(Stored records)
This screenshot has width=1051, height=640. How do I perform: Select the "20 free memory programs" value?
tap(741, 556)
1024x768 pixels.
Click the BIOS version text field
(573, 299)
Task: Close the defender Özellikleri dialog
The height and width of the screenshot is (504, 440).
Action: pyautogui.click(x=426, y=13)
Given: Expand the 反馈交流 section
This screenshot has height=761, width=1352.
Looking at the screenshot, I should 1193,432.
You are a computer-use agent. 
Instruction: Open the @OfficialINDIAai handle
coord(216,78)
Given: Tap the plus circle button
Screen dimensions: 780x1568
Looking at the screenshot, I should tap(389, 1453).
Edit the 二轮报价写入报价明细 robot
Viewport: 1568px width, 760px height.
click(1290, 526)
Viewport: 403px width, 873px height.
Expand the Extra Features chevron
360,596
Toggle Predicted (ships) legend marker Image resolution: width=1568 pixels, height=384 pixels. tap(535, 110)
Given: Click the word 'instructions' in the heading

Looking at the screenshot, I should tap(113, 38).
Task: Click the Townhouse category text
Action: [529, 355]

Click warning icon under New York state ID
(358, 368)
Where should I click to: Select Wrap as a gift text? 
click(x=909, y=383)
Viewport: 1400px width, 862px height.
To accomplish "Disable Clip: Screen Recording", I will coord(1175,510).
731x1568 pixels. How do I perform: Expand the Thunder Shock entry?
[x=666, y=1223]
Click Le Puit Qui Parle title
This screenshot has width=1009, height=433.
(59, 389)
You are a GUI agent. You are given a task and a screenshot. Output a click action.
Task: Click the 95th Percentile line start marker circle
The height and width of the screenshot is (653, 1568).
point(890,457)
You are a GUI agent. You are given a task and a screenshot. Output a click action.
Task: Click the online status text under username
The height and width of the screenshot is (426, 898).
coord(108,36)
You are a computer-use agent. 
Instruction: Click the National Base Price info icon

[What you have to do] The entries above need to be transcribed with no differences at all.

[Problem solution]
This screenshot has width=1051, height=640. How do I perform: Select the "20 free memory programs" value?
tap(741, 556)
1024x768 pixels.
Click the BIOS version text field
(573, 299)
Task: Close the defender Özellikleri dialog
The height and width of the screenshot is (504, 440).
Action: pyautogui.click(x=426, y=13)
Given: Expand the 反馈交流 section
This screenshot has height=761, width=1352.
Looking at the screenshot, I should 1193,432.
You are a computer-use agent. 
Instruction: Open the @OfficialINDIAai handle
coord(216,78)
Given: Tap the plus circle button
Screen dimensions: 780x1568
Looking at the screenshot, I should tap(389, 1453).
Edit the 二轮报价写入报价明细 robot
Viewport: 1568px width, 760px height.
click(1290, 526)
Viewport: 403px width, 873px height.
Expand the Extra Features chevron
360,596
Toggle Predicted (ships) legend marker Image resolution: width=1568 pixels, height=384 pixels. tap(535, 110)
Given: Click the word 'instructions' in the heading

Looking at the screenshot, I should tap(113, 38).
Task: Click the Townhouse category text
Action: [529, 355]

Click warning icon under New York state ID
(358, 368)
Where should I click to: Select Wrap as a gift text? 
click(x=909, y=383)
Viewport: 1400px width, 862px height.
To accomplish "Disable Clip: Screen Recording", I will coord(1175,510).
731x1568 pixels. How do I perform: Expand the Thunder Shock entry?
[x=666, y=1223]
Click Le Puit Qui Parle title
This screenshot has width=1009, height=433.
(59, 389)
You are a GUI agent. You are given a task and a screenshot. Output a click action.
Task: Click the 95th Percentile line start marker circle
The height and width of the screenshot is (653, 1568).
point(890,457)
You are a GUI agent. You are given a task and a screenshot. Output a click action.
Task: Click the online status text under username
The height and width of the screenshot is (426, 898).
coord(108,36)
You are a computer-use agent. 
Instruction: Click the National Base Price info icon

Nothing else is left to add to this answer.